WHAT IS BEING ASKED: Set the entries down again exactly; none may be skipped.

DATA:
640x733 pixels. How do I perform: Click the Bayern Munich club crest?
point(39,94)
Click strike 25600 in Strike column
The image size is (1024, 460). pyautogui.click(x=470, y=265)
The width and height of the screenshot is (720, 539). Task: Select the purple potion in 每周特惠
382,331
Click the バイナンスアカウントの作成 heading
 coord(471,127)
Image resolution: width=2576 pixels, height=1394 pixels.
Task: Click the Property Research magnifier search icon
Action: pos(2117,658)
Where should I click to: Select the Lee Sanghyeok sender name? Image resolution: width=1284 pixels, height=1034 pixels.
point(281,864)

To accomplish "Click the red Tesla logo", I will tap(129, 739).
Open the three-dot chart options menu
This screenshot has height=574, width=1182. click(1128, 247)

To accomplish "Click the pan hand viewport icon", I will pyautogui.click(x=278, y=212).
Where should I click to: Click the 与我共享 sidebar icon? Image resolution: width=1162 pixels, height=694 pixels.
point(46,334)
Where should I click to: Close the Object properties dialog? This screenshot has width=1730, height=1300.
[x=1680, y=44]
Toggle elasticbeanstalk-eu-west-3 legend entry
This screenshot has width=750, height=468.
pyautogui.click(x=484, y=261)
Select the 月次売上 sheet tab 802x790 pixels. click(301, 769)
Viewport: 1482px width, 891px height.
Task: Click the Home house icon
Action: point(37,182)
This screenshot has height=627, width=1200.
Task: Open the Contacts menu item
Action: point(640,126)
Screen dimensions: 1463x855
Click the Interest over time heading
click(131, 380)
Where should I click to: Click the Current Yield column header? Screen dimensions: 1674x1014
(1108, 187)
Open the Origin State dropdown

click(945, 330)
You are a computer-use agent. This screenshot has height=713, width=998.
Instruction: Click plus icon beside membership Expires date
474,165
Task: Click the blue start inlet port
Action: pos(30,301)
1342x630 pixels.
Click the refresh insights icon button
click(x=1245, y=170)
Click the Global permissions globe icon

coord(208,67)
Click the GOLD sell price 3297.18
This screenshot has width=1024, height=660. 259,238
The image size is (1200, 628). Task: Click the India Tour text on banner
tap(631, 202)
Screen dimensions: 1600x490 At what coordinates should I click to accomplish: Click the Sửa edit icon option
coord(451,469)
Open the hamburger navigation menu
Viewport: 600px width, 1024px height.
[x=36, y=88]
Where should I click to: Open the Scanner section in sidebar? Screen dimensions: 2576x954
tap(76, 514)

ANSWER TO THIS TASK:
640x733 pixels. How do I perform: Click the Bayern Munich club crest?
point(39,94)
Click strike 25600 in Strike column
The image size is (1024, 460). pyautogui.click(x=470, y=265)
The width and height of the screenshot is (720, 539). Task: Select the purple potion in 每周特惠
382,331
Click the バイナンスアカウントの作成 heading
 coord(471,127)
Image resolution: width=2576 pixels, height=1394 pixels.
Task: Click the Property Research magnifier search icon
Action: pos(2117,658)
Where should I click to: Select the Lee Sanghyeok sender name? Image resolution: width=1284 pixels, height=1034 pixels.
point(281,864)

To accomplish "Click the red Tesla logo", I will tap(129, 739).
Open the three-dot chart options menu
This screenshot has height=574, width=1182. click(1128, 247)

To accomplish "Click the pan hand viewport icon", I will pyautogui.click(x=278, y=212).
Where should I click to: Click the 与我共享 sidebar icon? Image resolution: width=1162 pixels, height=694 pixels.
point(46,334)
Where should I click to: Close the Object properties dialog? This screenshot has width=1730, height=1300.
[x=1680, y=44]
Toggle elasticbeanstalk-eu-west-3 legend entry
This screenshot has width=750, height=468.
pyautogui.click(x=484, y=261)
Select the 月次売上 sheet tab 802x790 pixels. click(301, 769)
Viewport: 1482px width, 891px height.
Task: Click the Home house icon
Action: point(37,182)
This screenshot has height=627, width=1200.
Task: Open the Contacts menu item
Action: point(640,126)
Screen dimensions: 1463x855
Click the Interest over time heading
click(131, 380)
Where should I click to: Click the Current Yield column header? Screen dimensions: 1674x1014
(1108, 187)
Open the Origin State dropdown

click(945, 330)
You are a computer-use agent. This screenshot has height=713, width=998.
Instruction: Click plus icon beside membership Expires date
474,165
Task: Click the blue start inlet port
Action: pos(30,301)
1342x630 pixels.
Click the refresh insights icon button
click(x=1245, y=170)
Click the Global permissions globe icon

coord(208,67)
Click the GOLD sell price 3297.18
This screenshot has width=1024, height=660. 259,238
The image size is (1200, 628). Task: Click the India Tour text on banner
tap(631, 202)
Screen dimensions: 1600x490 At what coordinates should I click to accomplish: Click the Sửa edit icon option
coord(451,469)
Open the hamburger navigation menu
Viewport: 600px width, 1024px height.
[x=36, y=88]
Where should I click to: Open the Scanner section in sidebar? Screen dimensions: 2576x954
tap(76, 514)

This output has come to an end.